---------- THE DATA ----------
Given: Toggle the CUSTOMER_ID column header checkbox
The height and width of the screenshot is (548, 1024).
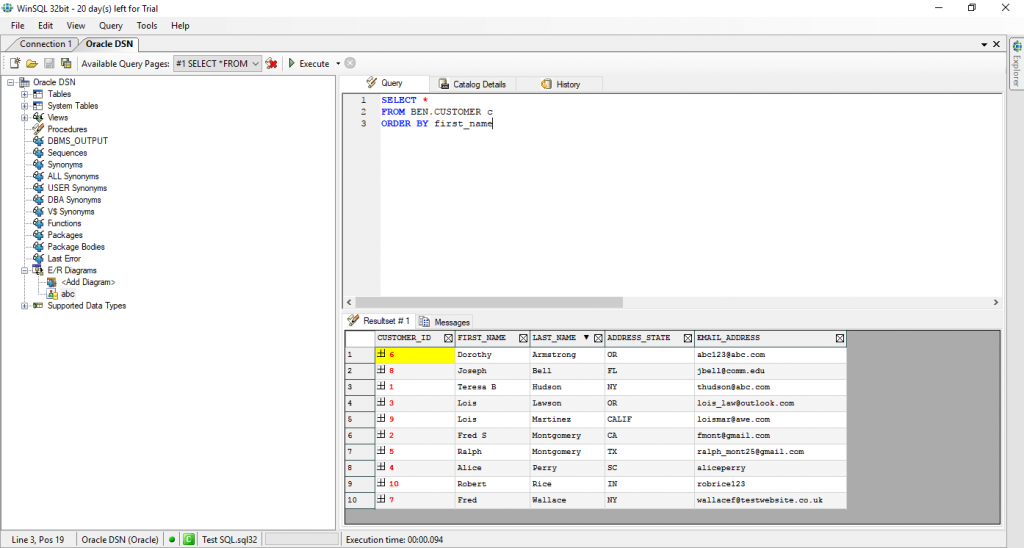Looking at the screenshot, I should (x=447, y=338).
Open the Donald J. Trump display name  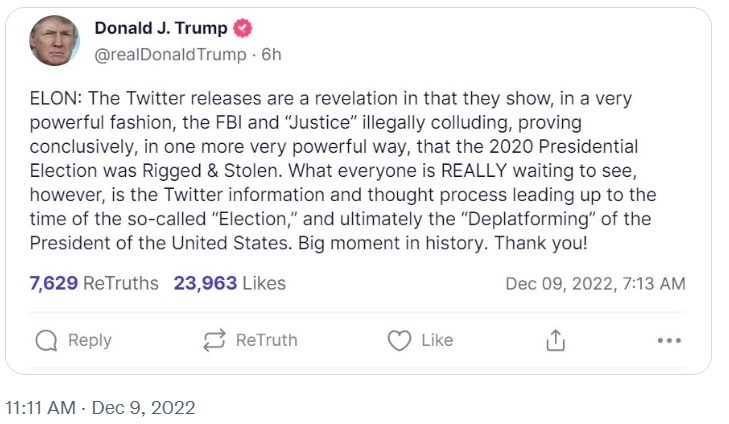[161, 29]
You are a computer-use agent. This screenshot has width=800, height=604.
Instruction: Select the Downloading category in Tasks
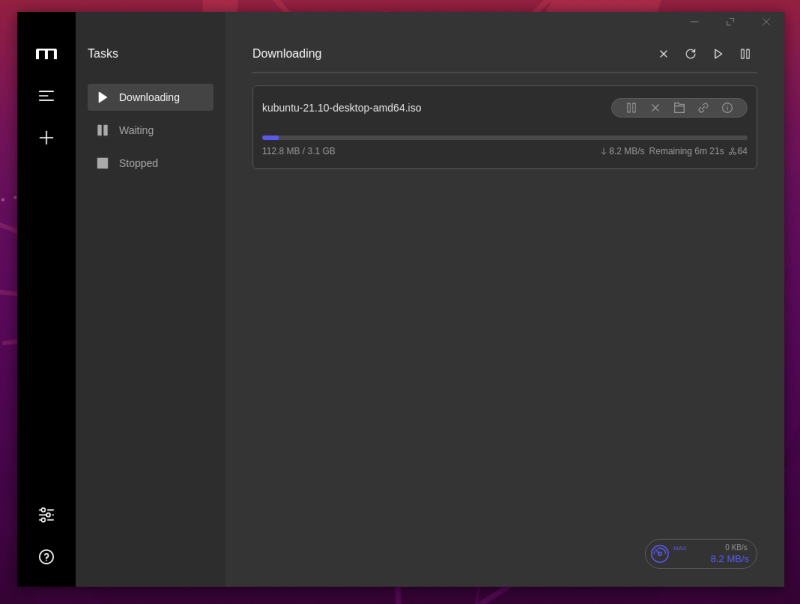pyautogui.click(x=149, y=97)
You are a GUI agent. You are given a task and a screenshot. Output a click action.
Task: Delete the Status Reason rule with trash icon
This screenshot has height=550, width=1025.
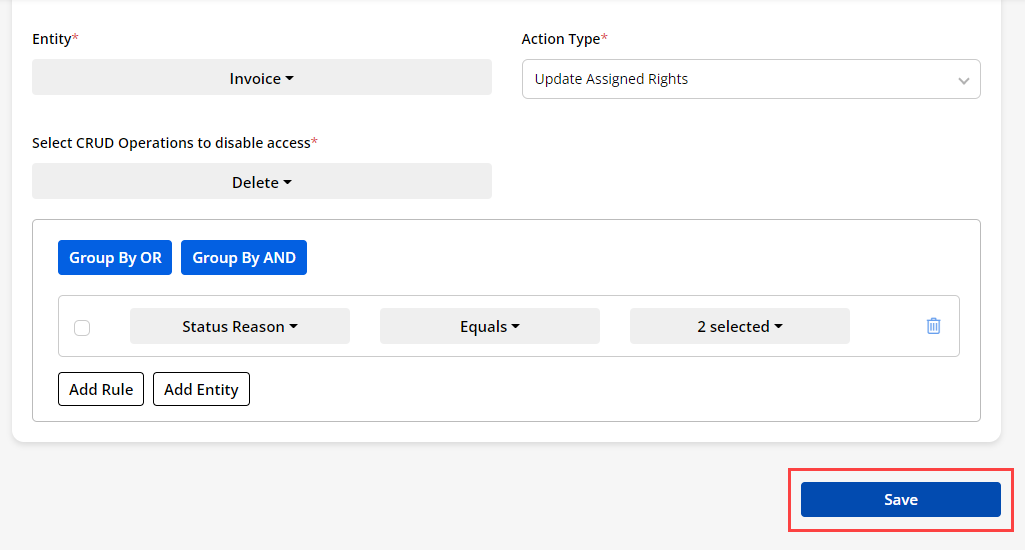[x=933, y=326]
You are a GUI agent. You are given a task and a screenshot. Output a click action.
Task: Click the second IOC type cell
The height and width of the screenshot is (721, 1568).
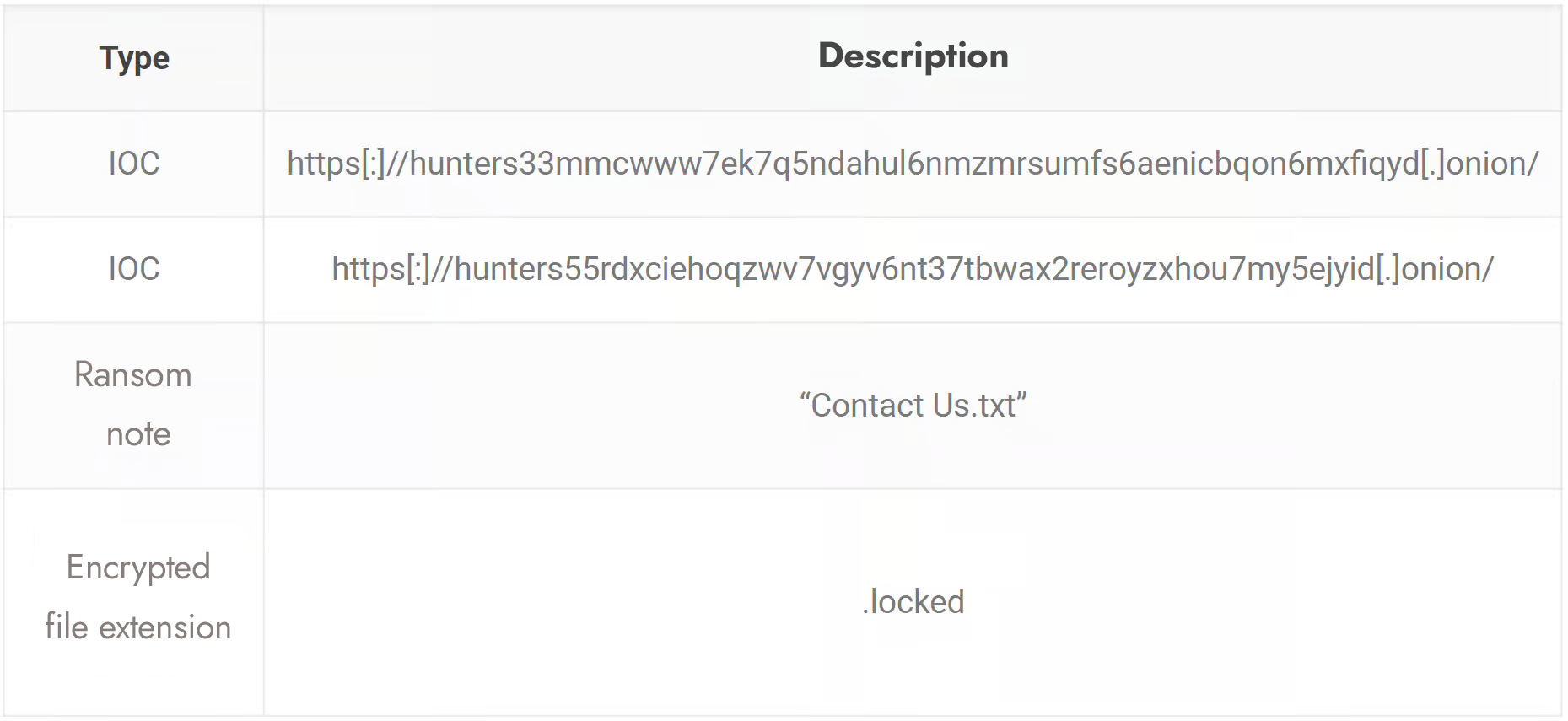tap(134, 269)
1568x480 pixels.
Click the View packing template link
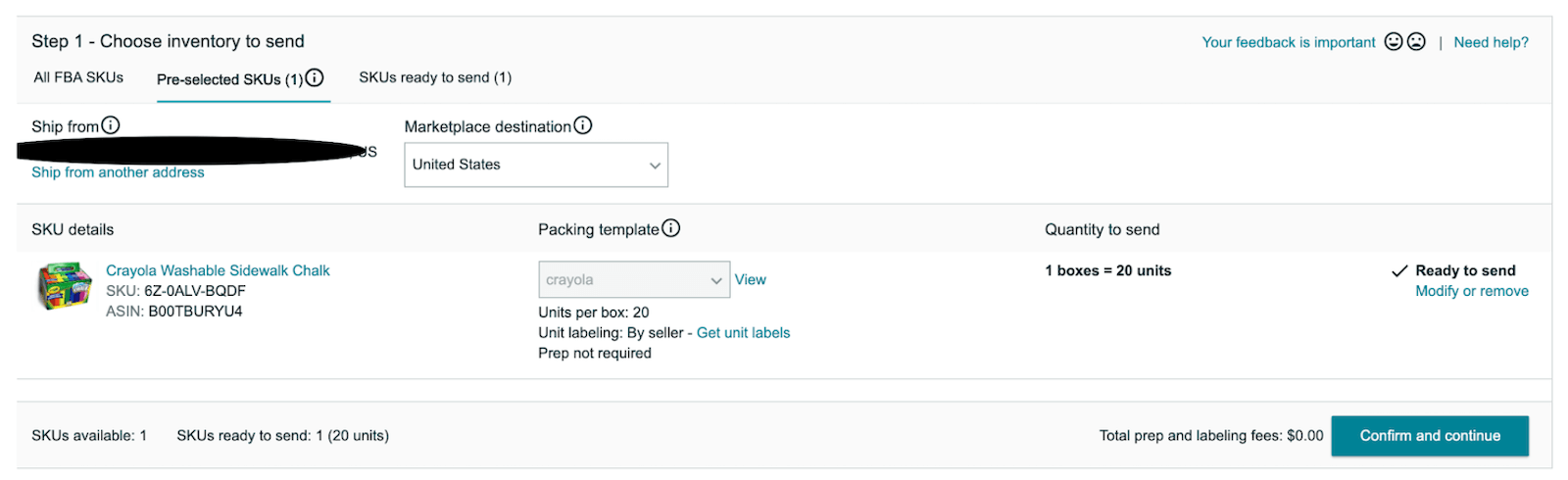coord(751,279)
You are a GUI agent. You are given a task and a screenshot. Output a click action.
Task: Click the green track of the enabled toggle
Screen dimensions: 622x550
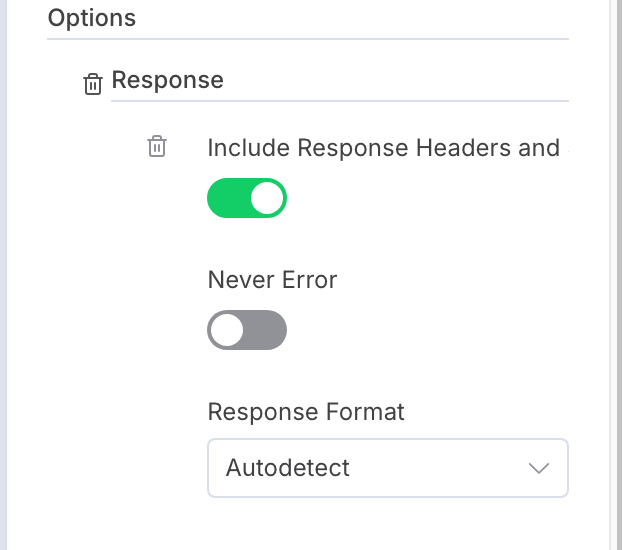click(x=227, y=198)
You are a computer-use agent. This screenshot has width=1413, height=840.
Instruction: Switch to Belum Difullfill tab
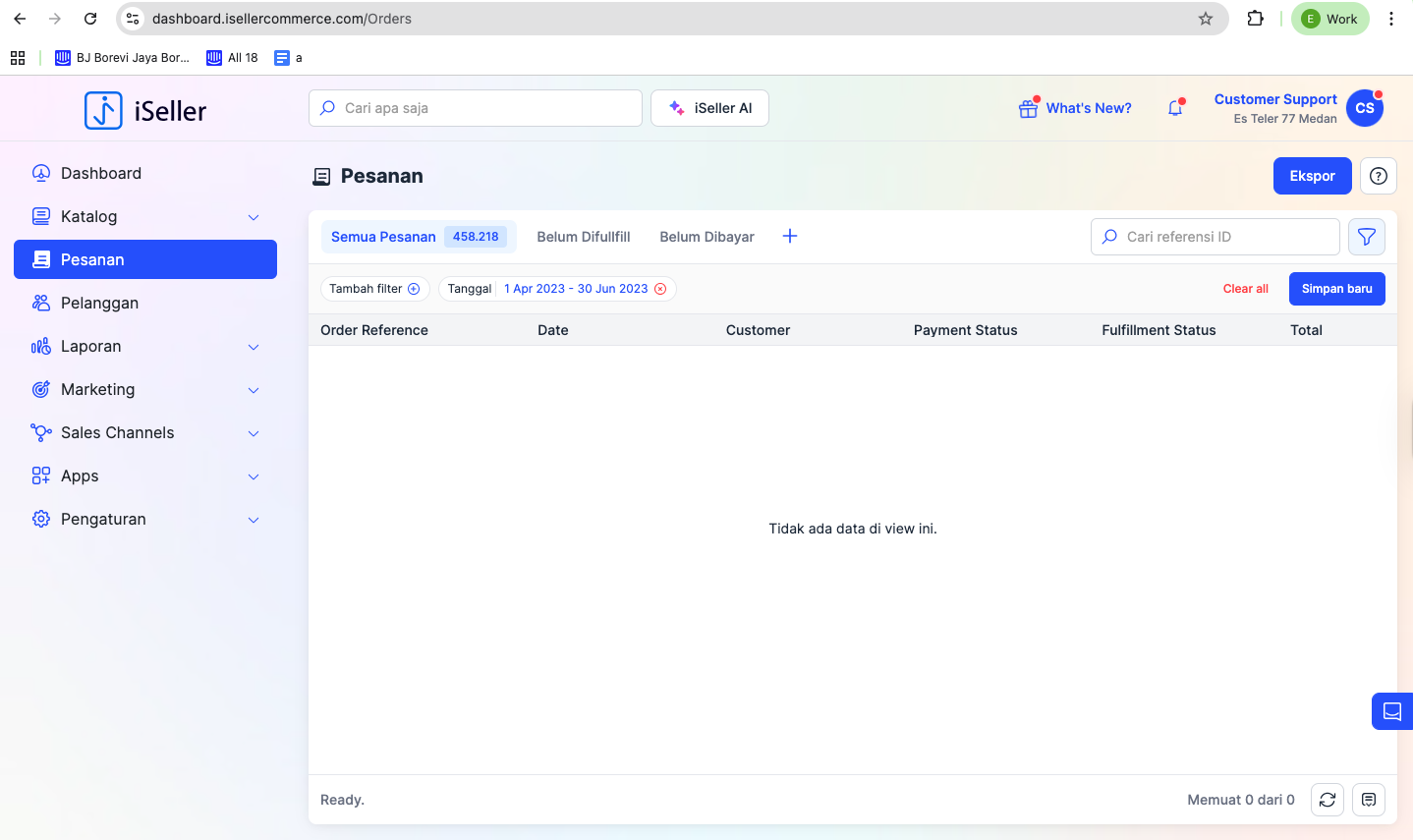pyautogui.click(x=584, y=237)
----------
*YOUR TASK*. Search the data above for the string "computer" and report each line that holds it.

*ANSWER AREA*.
You are a computer-use agent. This screenshot has width=800, height=604.
You are a computer-use agent. This screenshot has width=1413, height=840.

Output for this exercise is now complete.